The Council agreed today1 on a draft directive extending the scope for the mandatory automatic exchange of information between tax administrations, enabling them to better combat tax evasion and to improve the efficiency of tax collection.
The proposal brings interest, dividends and other income, as well as account balances and sales proceeds from financial assets, within the scope of the automatic exchange of information. It thus amends directive 2011/16/EU on administrative cooperation in the field of direct taxation.
“Today we took a major step towards greater transparency marking the end of bank secrecy in tax matters in the European Union", said Pier Carlo Padoan, minister of economy and finance of Italy and president of the Council. "We decided to implement within the EU the new global standard on
automatic exchange of information developed by the OECD and endorsed by the G20. This shows the EU is still at the forefront of the fight against cross-border tax fraud and evasion, for the benefit of all citizens.”

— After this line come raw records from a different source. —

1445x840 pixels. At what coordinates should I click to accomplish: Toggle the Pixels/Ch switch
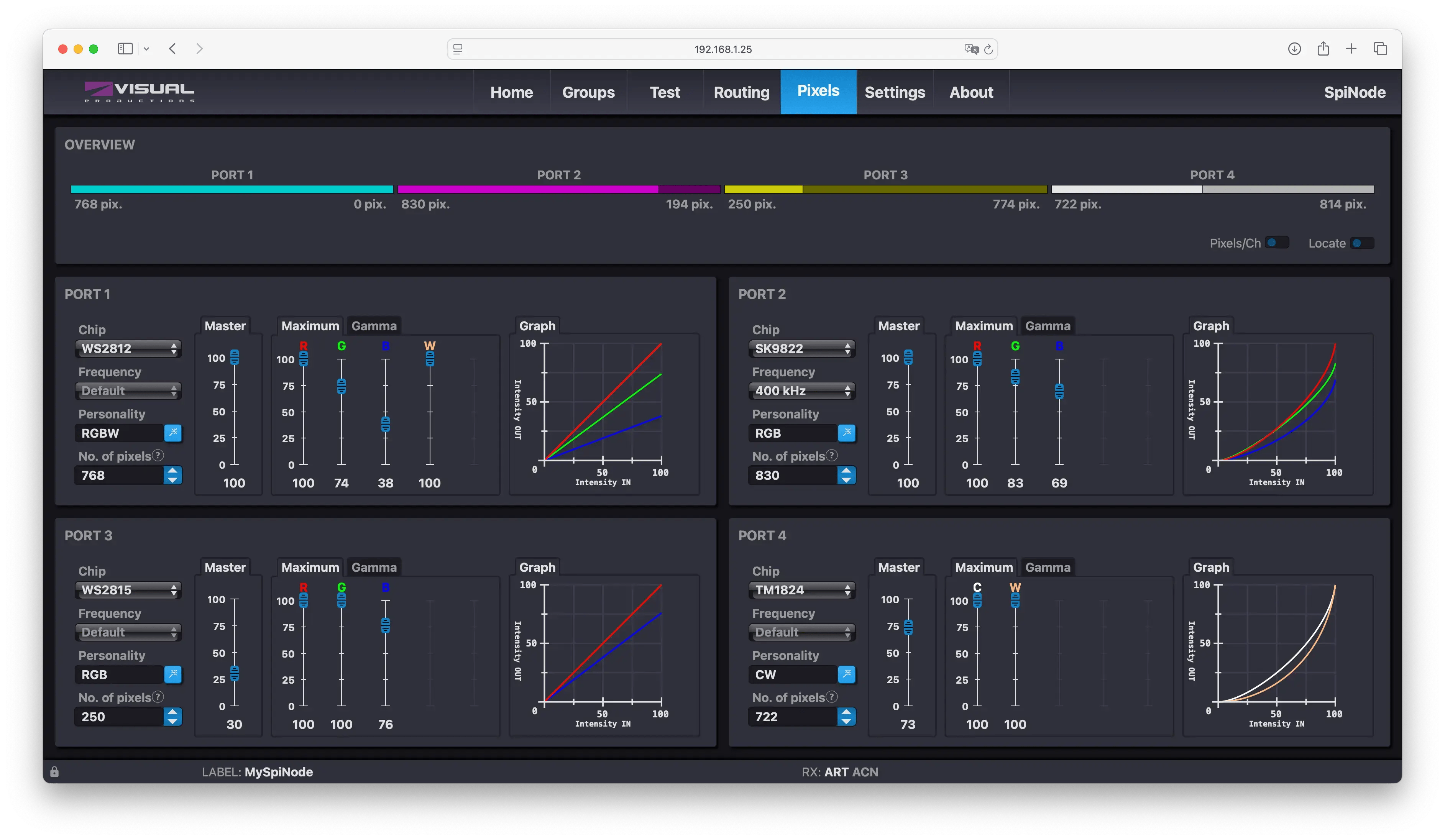pyautogui.click(x=1276, y=243)
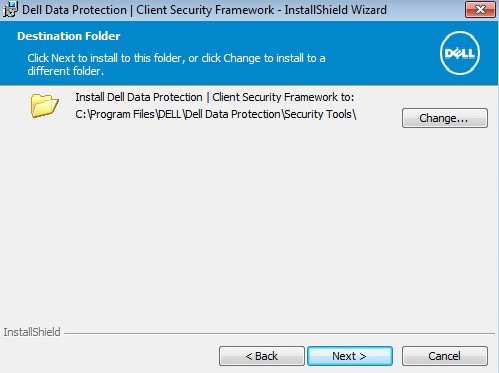Go back with the < Back button
499x373 pixels.
(x=262, y=356)
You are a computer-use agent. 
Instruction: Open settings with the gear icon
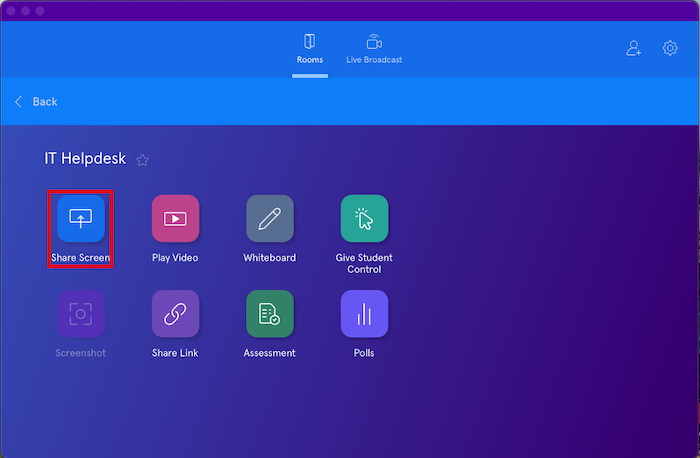[x=670, y=48]
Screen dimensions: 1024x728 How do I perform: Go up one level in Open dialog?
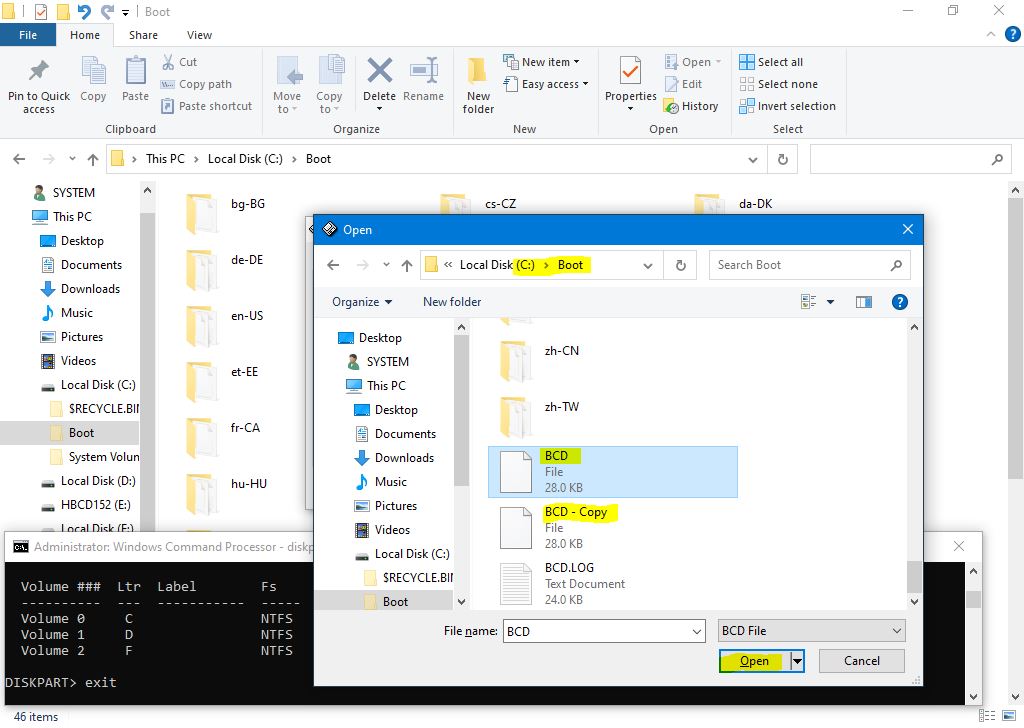[406, 265]
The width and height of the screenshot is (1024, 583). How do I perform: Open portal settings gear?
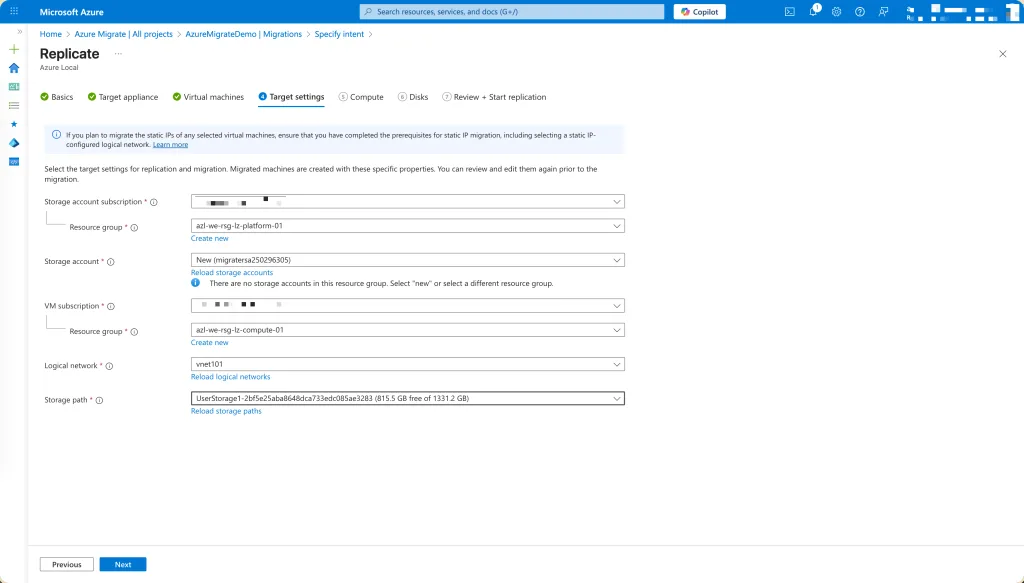(x=836, y=12)
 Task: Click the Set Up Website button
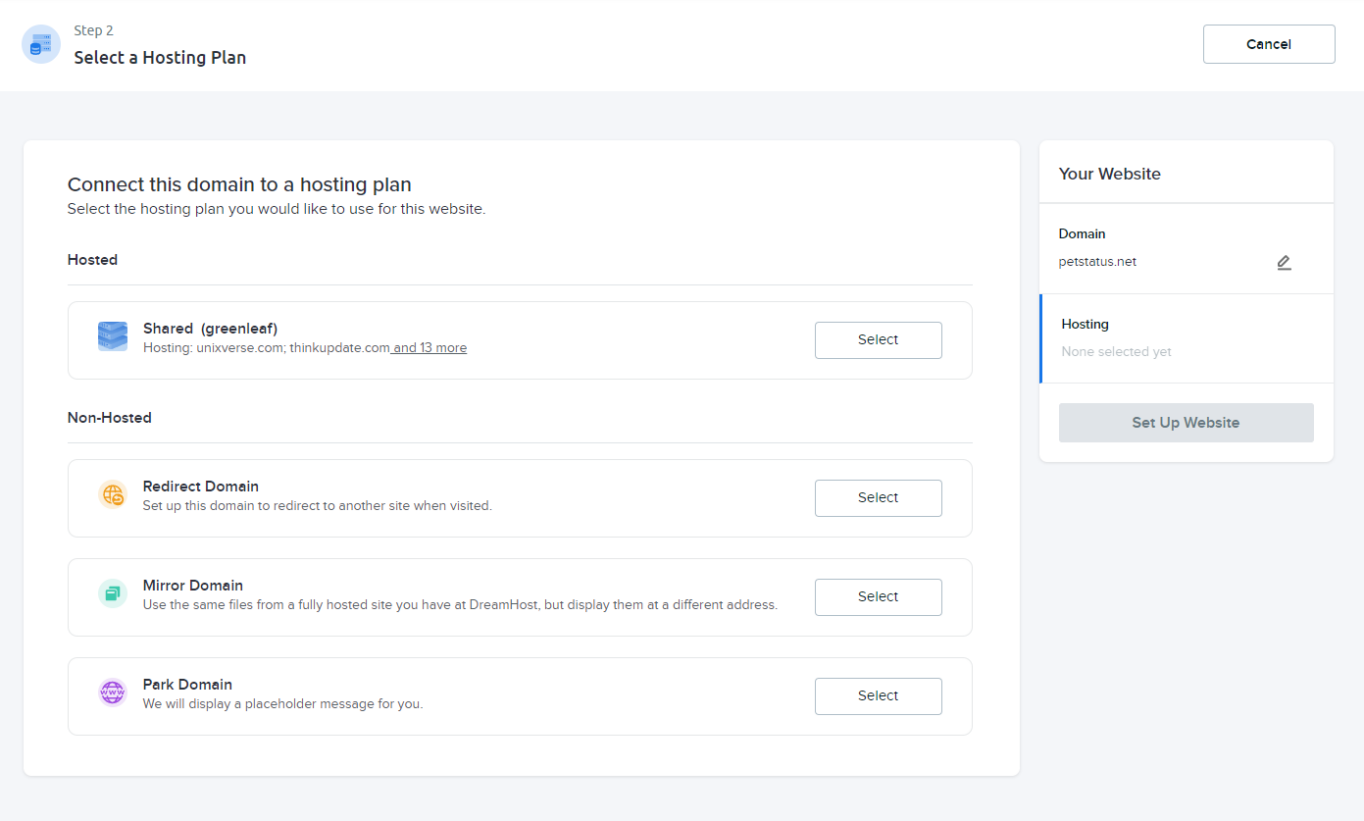pyautogui.click(x=1185, y=422)
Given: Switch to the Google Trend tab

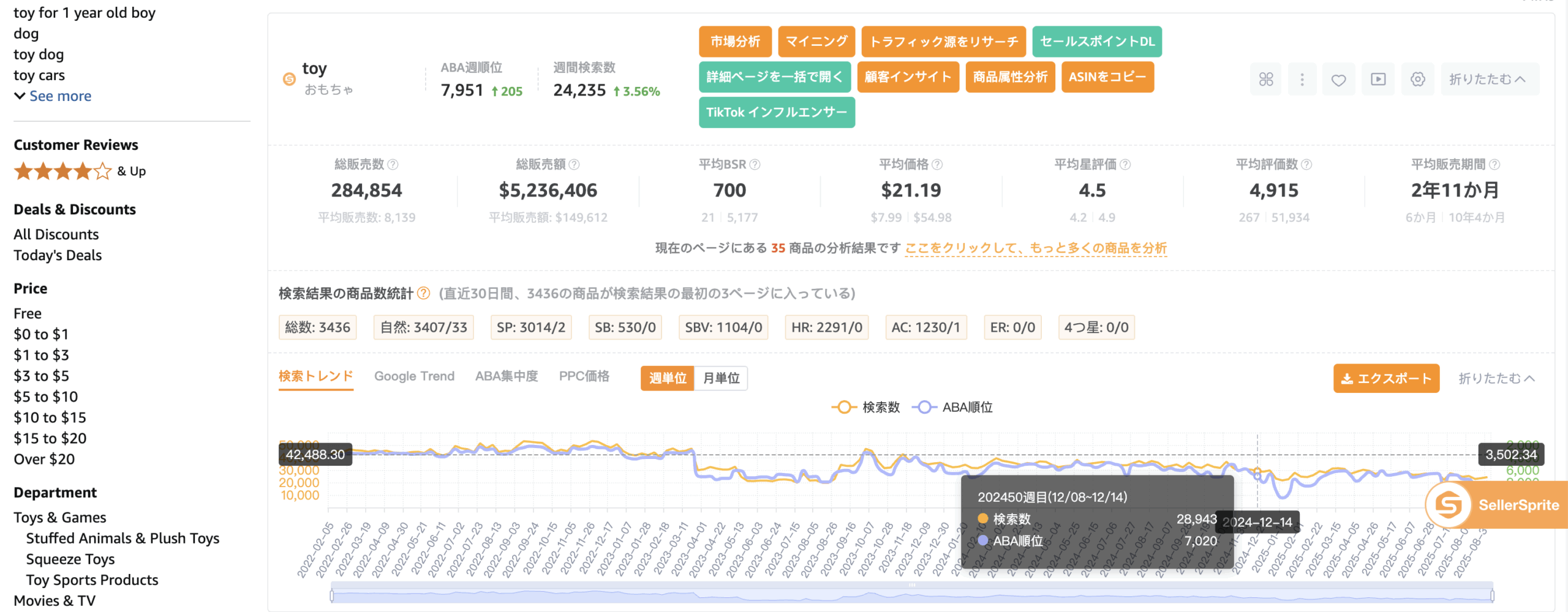Looking at the screenshot, I should 414,376.
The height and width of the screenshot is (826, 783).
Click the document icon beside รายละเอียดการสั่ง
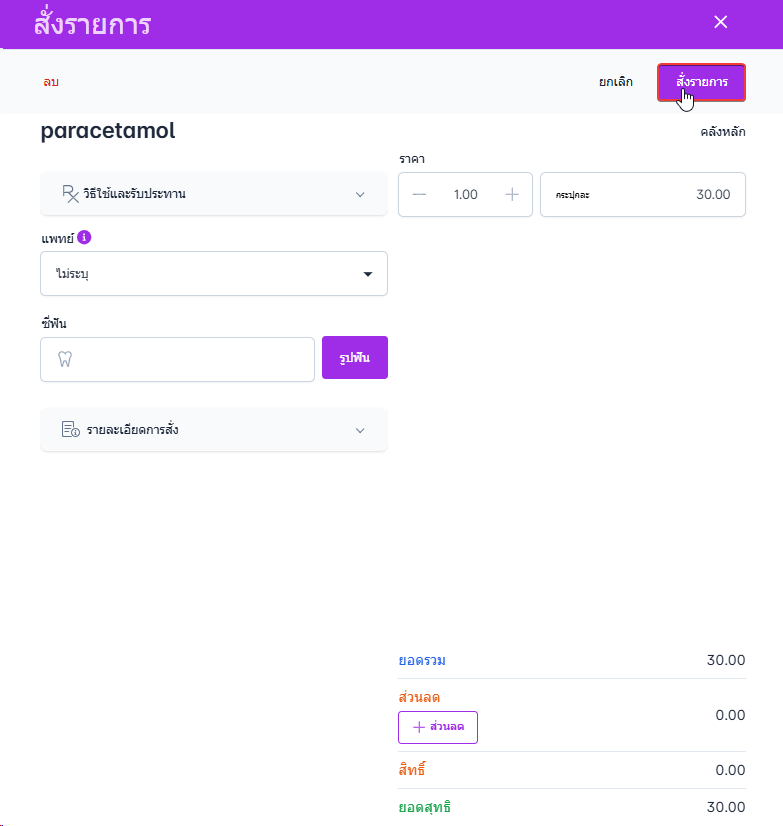coord(70,430)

Directive 2011/16/EU already provides a framework for mutual assistance between the member states, enabling them to better assess taxes due. It sets out the details to be specified in requests for information on taxpayers, and prevents requests from being refused on grounds of bank
secrecy. The directive provides for the mandatory automatic exchange of information on certain categories of income held by taxpayers in member states other than their state of residence. It sets out a step-by-step approach for extending this provision to new categories of income and capital.